At a Glance
- Revenue rose 5.6% to $240.6 million, supported by stronger South African sales and factory output.
- Manufacturing profit surged 23.6% as tighter cost control boosted margins across core operations.
- Famous Brands raised dividend 8%, reflecting confidence in steady growth and stronger cash position.
Famous Brands Ltd., Africa’s largest restaurant franchisor and owner of Steers, Wimpy, and Debonairs Pizza, reported strong half-year results as steady South African sales and stronger factory output lifted performance.
For the six months ended Aug. 31, 2025, revenue rose 5.6 percent to R4.2 billion ($241.18 million), while operating profit climbed 5.8 percent to R393 million ($22.6 million). The Johannesburg-based group said improved supply chain efficiency and higher production in its manufacturing arm helped offset cost pressures.

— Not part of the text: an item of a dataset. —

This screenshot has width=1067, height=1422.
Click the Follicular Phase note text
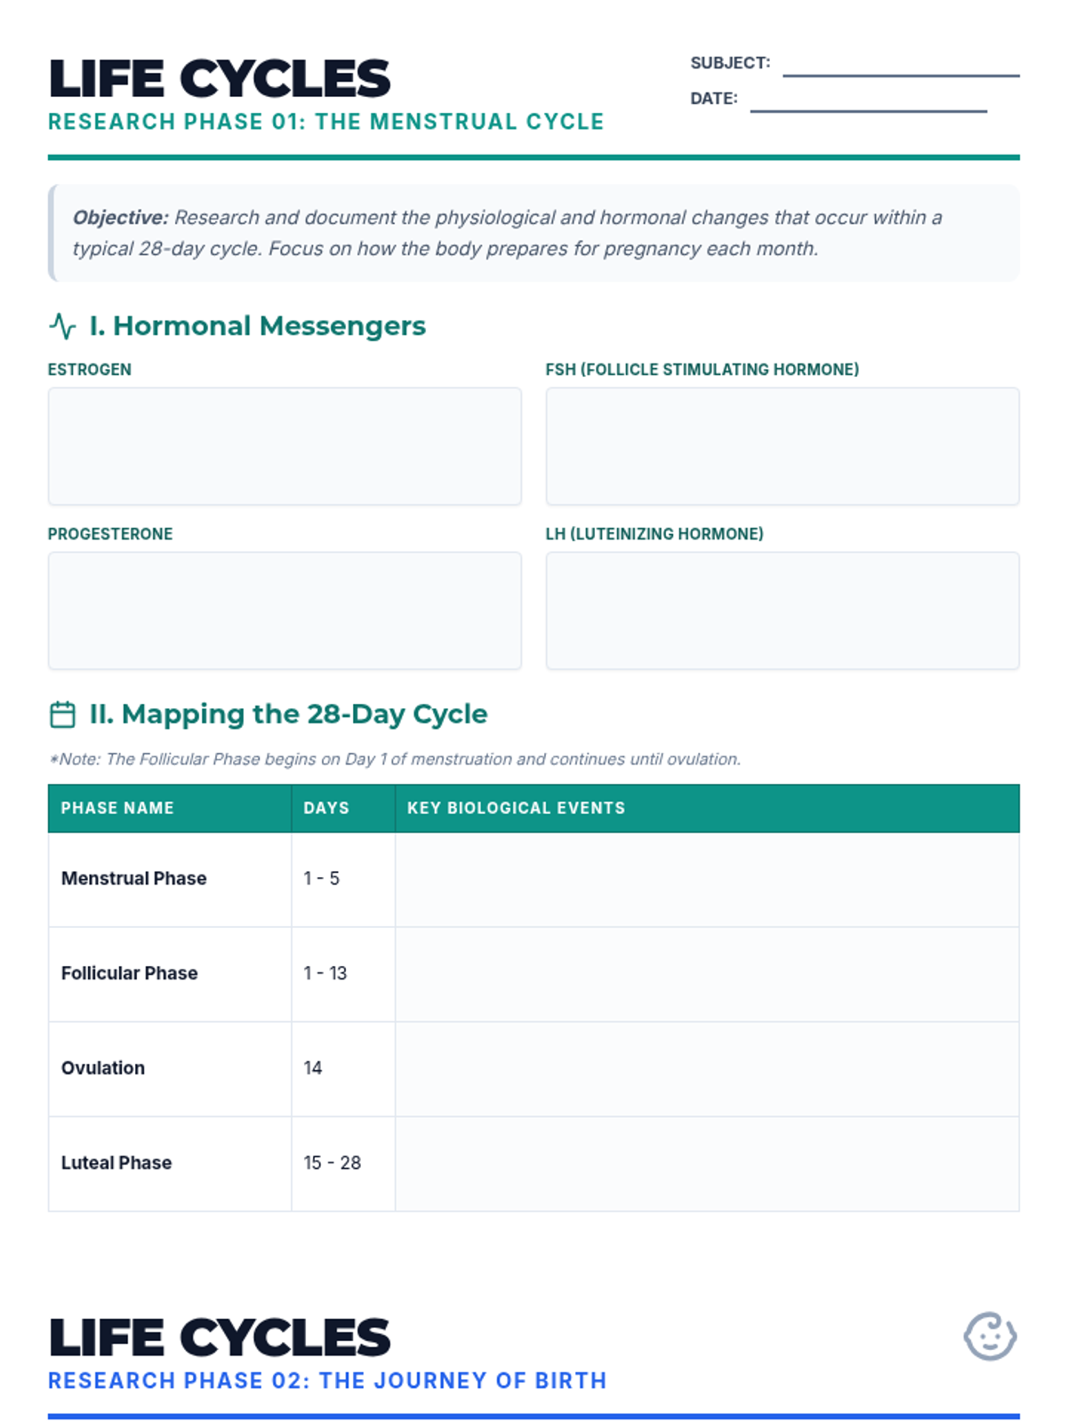[395, 759]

Home market supports overall growth
Sales in South Africa showed modest improvement as fewer power cuts and a gradual return to office routines boosted foot traffic. Even so, high prices, weak job numbers, and limited disposable income continued to weigh on household spending.
Revenue from its local operations rose 6.3 percent to R599 million ($34.4 million), supported by stronger demand for its quick-service chains. System-wide sales increased 5.5 percent, with same-store growth at 2.4 percent.

The Leading Brands unit, which includes Steers, Wimpy, and Debonairs, posted a 6 percent gain in system-wide sales, helped by promotions and value offerings that drew customers back. Compact store formats and drive-thru outlets also performed well as consumers favored convenience. Its Signature Brands division, which runs higher-end restaurants, reported a 7 percent operating loss as middle- and upper-income diners cut back on discretionary spending.
Manufacturing gains cushion higher costs
The group’s integrated model, spanning restaurants, manufacturing, logistics, and retail, helped offset cost pressure.
Manufacturing revenue climbed 10.4 percent to R1.8 billion ($103.38 million), driven by higher production of cheese, sauces, and meat.

Profit from the segment jumped 23.6 percent to R185 million ($10.63 million), supported by better yields and tighter cost control. “We’ll keep investing in digital tools, expanding our store network, and improving supply chain efficiency,” Chief Executive Darren Hele said. “Our focus remains on innovation, cost control, and supporting our franchise partners to deliver long-term value.”
The logistics arm lifted revenue by 7.4 percent to R2.7 billion ($155.07 million), though operating profit slipped 14.8 percent to R29 million ($1.67 million) on higher transport and fuel costs. Retail sales were flat at R171 million ($9.82 million), but the company expects new product rollouts to revive growth in the second half.
Strong balance sheet and dividend increase
Cash holdings rose 2 percent to R331 million ($19.01 million), while gearing improved to 0.84 times from 1.03 a year earlier. Shareholders’ equity increased 20 percent to R1.32 billion ($75.81 million), with return on equity at 41 percent, among the highest in Africa’s consumer space.
Famous Brands spent R140 million ($8.04 million) on capital projects, including a new cold storage facility completed in June to expand capacity and cut logistics costs.
The board declared an interim dividend of R1.62 ($0.093)per share, up 8 percent from last year, bringing total payout to R162 million ($9.3 million).
The Johannesburg-based restaurant group expects moderate growth for the rest of the 2026 fiscal year, supported by lower inflation and a steadier power supply. The group operates 3,008 restaurants in 20 countries, including 2,666 in South Africa, 227 in the Southern African region, 57 in other African and Middle Eastern markets, and 58 in the U.K.